A pesar de todo, Meursault es un hombre inocente. Se trata de una inocencia que le es inherente. Como el Camus niño en Argel no distingue con facilidad entre el bien y el mal. Mata a un árabe en una playa, y es culpable de eso. Pero, en el fondo, quizá no es más que un hombre inocente: no quería hacerlo. Mario Vargas Llosa escribe que “el libro fue recibido como una metáfora sobre la sinrazón del mundo y de la vida” (La verdad de las mentiras, 2004). Esto da una idea de que Meursault, como muchos hombres a lo largo de la historia, metafóricamente hablando, fue llevado a un paredón en cuyo frente, a tres metros, había un pelotón con los rifles dispuestos. Es decir, fue “arrojado a una vida sin sentido”. Condenado, expulsado, tratado como un extranjero. A esto, sin embargo, se le podría oponer lo que Camus mismo diría: “La idea más natural al hombre, la que se le presenta ingenuamente como si viniera del fondo de su naturaleza, es la idea de su inocencia”.

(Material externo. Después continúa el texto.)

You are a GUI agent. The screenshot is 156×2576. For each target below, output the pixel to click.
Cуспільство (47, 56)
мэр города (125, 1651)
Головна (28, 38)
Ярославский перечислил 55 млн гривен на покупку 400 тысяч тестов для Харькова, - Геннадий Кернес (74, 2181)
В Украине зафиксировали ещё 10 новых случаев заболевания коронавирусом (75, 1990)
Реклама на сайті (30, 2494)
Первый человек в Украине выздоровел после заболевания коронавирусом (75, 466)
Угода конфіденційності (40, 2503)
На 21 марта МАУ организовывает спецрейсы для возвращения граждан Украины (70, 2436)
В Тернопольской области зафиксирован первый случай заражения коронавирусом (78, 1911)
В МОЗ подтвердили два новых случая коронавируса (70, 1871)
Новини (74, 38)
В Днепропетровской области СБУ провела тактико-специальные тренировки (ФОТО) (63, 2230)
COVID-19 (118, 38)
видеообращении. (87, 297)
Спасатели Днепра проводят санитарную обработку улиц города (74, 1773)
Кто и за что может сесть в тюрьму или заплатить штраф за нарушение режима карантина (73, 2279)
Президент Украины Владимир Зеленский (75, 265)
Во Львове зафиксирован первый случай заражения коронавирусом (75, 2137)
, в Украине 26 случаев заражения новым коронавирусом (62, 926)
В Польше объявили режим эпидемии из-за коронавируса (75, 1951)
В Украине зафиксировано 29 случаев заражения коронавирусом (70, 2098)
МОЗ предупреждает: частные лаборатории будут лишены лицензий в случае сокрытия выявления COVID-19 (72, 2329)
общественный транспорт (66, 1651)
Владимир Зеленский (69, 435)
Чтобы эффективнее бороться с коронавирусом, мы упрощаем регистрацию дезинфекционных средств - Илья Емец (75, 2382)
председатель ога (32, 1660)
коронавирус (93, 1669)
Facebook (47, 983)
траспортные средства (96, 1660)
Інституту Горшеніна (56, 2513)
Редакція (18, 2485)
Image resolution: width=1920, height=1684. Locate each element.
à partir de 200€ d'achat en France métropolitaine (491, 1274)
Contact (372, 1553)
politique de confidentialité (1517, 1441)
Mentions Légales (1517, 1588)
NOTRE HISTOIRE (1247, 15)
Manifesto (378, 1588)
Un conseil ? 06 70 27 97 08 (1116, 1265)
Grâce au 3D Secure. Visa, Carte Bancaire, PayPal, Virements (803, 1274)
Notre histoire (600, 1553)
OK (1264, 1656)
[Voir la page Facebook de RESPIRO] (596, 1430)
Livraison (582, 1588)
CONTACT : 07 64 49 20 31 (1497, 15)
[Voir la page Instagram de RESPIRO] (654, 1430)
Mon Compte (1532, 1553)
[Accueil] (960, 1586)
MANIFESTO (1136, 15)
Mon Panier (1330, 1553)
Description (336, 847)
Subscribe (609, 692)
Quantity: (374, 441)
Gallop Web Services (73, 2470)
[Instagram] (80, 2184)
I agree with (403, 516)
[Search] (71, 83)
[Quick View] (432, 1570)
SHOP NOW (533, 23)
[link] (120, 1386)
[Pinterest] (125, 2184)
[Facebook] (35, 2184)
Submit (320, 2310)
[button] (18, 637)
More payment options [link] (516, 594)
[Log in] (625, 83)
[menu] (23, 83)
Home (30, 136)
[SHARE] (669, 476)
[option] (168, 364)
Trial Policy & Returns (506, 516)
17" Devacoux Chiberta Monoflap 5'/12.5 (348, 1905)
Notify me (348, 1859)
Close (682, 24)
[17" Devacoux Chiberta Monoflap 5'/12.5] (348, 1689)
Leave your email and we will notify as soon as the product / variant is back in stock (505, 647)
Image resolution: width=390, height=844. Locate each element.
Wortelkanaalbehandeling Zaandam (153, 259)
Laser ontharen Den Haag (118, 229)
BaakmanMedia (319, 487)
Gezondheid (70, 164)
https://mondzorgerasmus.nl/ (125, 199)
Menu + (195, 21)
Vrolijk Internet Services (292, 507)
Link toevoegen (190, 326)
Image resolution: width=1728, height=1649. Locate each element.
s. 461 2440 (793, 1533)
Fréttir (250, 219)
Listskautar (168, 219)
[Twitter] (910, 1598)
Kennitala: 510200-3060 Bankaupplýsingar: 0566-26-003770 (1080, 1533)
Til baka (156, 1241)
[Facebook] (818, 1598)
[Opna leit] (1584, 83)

El exilio autoinfligido de los habitantes de Orán en La peste se repite, a su manera, en el autoexilio de Meursault de la sociedad y de lo que ésta tiene puesto en pedestal: un hedonismo que asoma a ráfagas pero que se satisface por sí solo y no alcanza a tocar los adentros, esas venas tan apreciadas por Camus. Si los conciudadanos de Orán se ven forzados, unos, a abandonar la ciudad por la peste y otros, a quedarse en ella porque se cierran sus puertas, se debe a la imposibilidad de convivir entre ellos por el temor a contagiar o a contagiarse de sus seres queridos: en ello radica su límite y, al mismo tiempo, su más acendrado temor. Meursault, por su parte, no llega a conmoverse por lo que le sucede a sus semejantes, pero sí con la luz del cielo, con el perro enfermo de su vecino Salamano y con la vida que a cierta hora adquieren las calles de su barrio.

Witol, personaje de Cosmos (Witold Gombrowicz, 1969), hacia el final de la novela, da con las motivaciones del asesino: “Comencé a comprender el ser del asesino. Se mata cuando el asesinato se vuelve fácil, cuando no se tiene otra cosa que hacer”. Esto mismo podría aplicarse en el asesinato de Meursault sobre el árabe: “Era el mismo sol del día en que enterré a mamá… Esa quemadura que no podía soportar me hizo dar un paso hacia delante (pistola en mano)”. A dar ese paso lo obligaron el sol y sus latigazos, “fue entonces cuando todo vaciló” y se rompió el equilibrio del día. Meursault no quiso asesinarlo, pero lo mató. Con todo, concuerdo con lo que escribe Vargas Llosa: “…su individualismo feroz, irreprimible, hace que el personaje de Camus nos conmueva y despierte nuestra oscura solidaridad”.